Tout en adhérant aux valeurs du milieu organisationnel, le·la nouvel·le arrivant·e détient également un rôle actif dans le processus d’intégration, déployant des stratégies diverses pour faire face à l’incertitude, donner du sens à son environnement et apprendre les bases de son nouveau rôle. Il·elle recherche activement des informations, et souhaite être reconnu·e pour ses forces personnelles. Plutôt que d’attendre passivement que les choses se produisent, il·elle anticipe les situations, prend des initiatives et agit de manière autonome.
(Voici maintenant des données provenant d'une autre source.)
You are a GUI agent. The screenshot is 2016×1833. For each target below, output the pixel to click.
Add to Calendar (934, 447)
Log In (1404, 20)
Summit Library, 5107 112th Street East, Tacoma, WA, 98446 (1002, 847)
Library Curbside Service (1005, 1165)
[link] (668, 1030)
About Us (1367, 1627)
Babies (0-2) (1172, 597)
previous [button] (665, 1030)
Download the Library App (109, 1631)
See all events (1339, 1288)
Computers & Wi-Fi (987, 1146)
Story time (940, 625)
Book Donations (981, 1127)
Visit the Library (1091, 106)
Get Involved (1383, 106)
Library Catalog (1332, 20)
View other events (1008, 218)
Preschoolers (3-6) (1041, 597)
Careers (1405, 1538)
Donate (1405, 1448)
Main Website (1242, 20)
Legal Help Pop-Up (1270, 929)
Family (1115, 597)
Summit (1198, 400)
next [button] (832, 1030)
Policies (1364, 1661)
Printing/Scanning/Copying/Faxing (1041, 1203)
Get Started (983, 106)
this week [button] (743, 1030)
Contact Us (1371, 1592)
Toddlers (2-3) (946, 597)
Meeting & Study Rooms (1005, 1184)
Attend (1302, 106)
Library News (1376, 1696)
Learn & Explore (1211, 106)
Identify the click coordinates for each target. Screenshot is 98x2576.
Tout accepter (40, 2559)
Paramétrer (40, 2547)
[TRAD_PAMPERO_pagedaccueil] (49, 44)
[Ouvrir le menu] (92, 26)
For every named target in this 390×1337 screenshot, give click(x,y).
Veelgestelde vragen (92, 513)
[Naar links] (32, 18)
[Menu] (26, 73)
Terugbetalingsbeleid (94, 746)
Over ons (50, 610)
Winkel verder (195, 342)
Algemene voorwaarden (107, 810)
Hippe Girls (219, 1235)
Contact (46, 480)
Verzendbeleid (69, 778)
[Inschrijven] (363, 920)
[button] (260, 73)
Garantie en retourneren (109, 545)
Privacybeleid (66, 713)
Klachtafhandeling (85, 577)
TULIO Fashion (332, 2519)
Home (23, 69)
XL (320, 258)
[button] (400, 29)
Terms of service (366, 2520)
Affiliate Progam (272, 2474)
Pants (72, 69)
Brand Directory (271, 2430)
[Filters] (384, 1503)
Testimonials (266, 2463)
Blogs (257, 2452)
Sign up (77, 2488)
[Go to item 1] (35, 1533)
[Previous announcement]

Tout en s’intégrant dans son organisation, il·elle peut aussi exprimer qui il·elle est réellement. Afin que son adaptation s’effectue au mieux, il est essentiel que celui·celle-ci puisse avant tout participer et s’exprimer le plus librement possible, et se sente respecté·e.

Cette relativisation du rôle des dispositifs de formation dans l’apprentissage et une montée en puissance du sujet comme acteur ou actrice de son apprentissage interroge les pratiques de formation des nouveaux entrants. Vaut-il mieux encourager des programmes formels, collectifs et structurés d’intégration des nouveaux entrants ou est-il davantage conseillé de miser sur l’agentivité individuelle des nouveaux·lles entrant·es et que ces dernier·ères puissent participer et exprimer des opinions ou des comportements qui reflètent leurs valeurs personnelles ? La conférence aura pour objectif de donner quelques éléments de réponses à ces questionnements.

Charlotte De Boer, collaboratrice scientifique et chargée d'enseignement à l'Université de Genève au sein de l'équipe ACT'FOR (Apprentissage et compétences, au travail, en formation et dans les organisations). Ses recherches portent principalement sur la transition formation-emploi et l'entrée dans l'organisation, ainsi que l'engagement et la motivation en formation, avec comme public cible les étudiant.es inscrits dans l'enseignement supérieur.